Quatre-vingts ouvriers procèdent actuellement à la pose d'un câble téléphonique sur le côté gauche de la route Brest-Landerneau.
Adjugés par les P. T. T. à une entreprise privée, les travaux avaient été interrompus en juin dernier. Ils ont été repris il y a trois semaines et seront bientôt terminés
Échelonnée sur une centaine de mètres, l'équipe la plus nombreuse creuse au pic une tranchée dans un sol rocailleux qu'il faut fréquemment défoncer à l'aide de perforeuses pneumatiques.
Quand le gros câble, puissamment protégé, est allongé au fond de l'excavation, une autre équipe d'une douzaine d'hommes l'enterre aussitôt en rebouchant la tranchée.
Ce travail achevé, toute liaison téléphonique aérienne à grande distance sera supprimée.
Le câble souterrain sera le dernier tronçon qui, raccordé à Landerneau à celui déjà posé, réunira Brest à Nantes par Châteaulin, Quimper, Quimperlé, Vannes et Redon.
Il restera ensuite à relier Brest à Paris, soit par Redon-Rennes, soit par Nantes-Angers-Tours.

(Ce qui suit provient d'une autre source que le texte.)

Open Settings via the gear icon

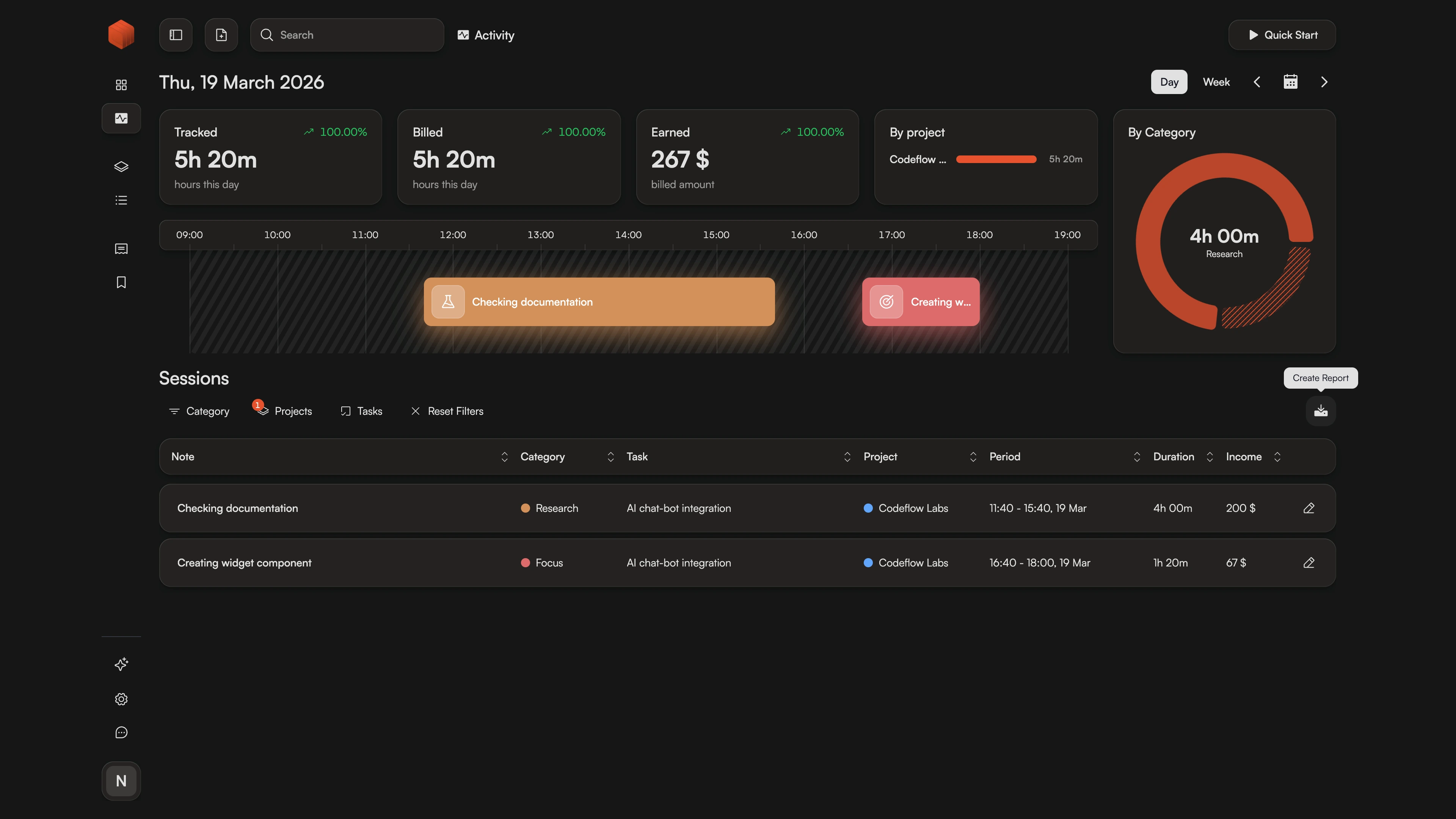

Toute la France sera ainsi équipée de lignes téléphoniques souterraines.
Dans notre région, où les tempêtes sont si fréquentes, et faisaient souvent subir des dégâts aux lignes aériennes, l'emploi du câble souterrain améliorera les communications téléphoniques... quand nous pourrons enfin les utiliser.